_Assignment_:
The entries below contain a stretch that opens with the line containing "Click the Ciudad de Origen value Graneros" and closes with the line containing "The image size is (1489, 788)."; set down that stretch exactly, both ends included, and nothing else.

_Dataset extract_:

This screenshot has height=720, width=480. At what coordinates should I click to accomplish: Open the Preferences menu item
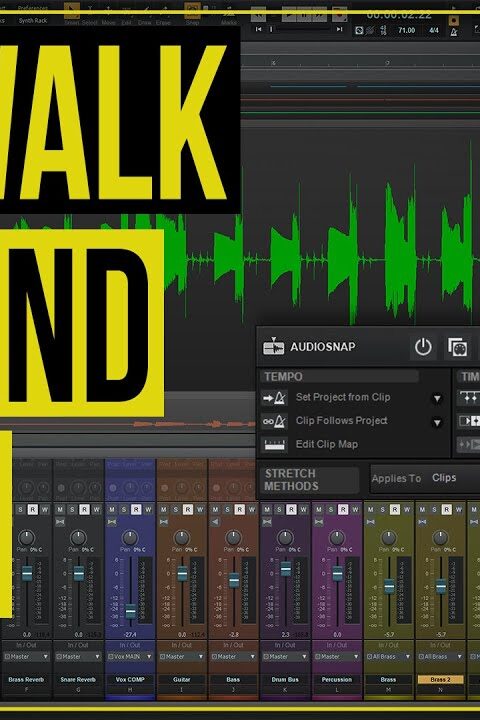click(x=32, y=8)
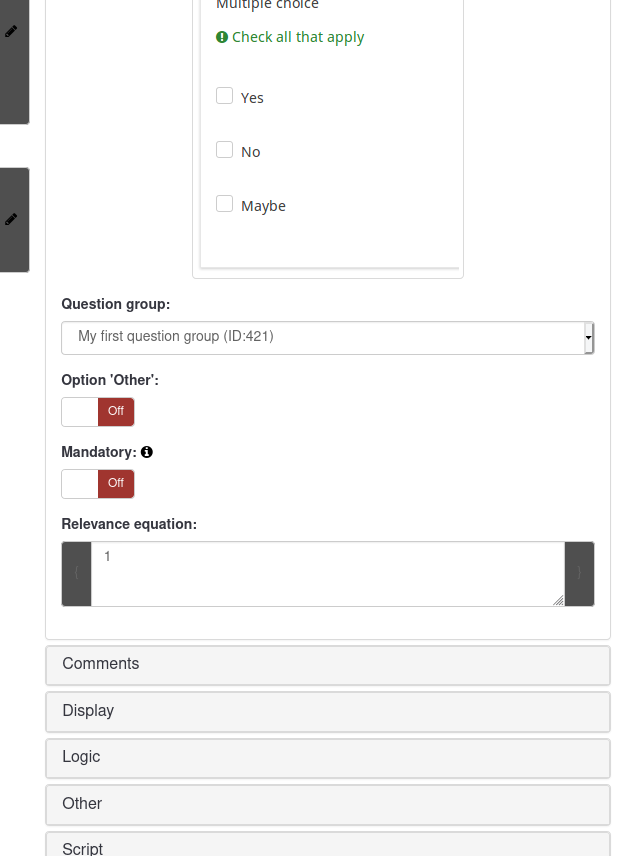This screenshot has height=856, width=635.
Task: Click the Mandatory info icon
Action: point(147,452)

* * *

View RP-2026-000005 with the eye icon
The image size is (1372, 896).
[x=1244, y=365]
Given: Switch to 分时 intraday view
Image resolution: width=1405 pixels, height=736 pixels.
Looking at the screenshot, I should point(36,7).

...

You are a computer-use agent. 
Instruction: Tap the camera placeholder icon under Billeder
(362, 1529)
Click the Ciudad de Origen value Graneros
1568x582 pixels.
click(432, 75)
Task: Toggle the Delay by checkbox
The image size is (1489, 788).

_Output of the exercise_:
Click the Ciudad de Origen value Graneros
1568x582 pixels.
click(432, 75)
Task: Toggle the Delay by checkbox
The image size is (1489, 788).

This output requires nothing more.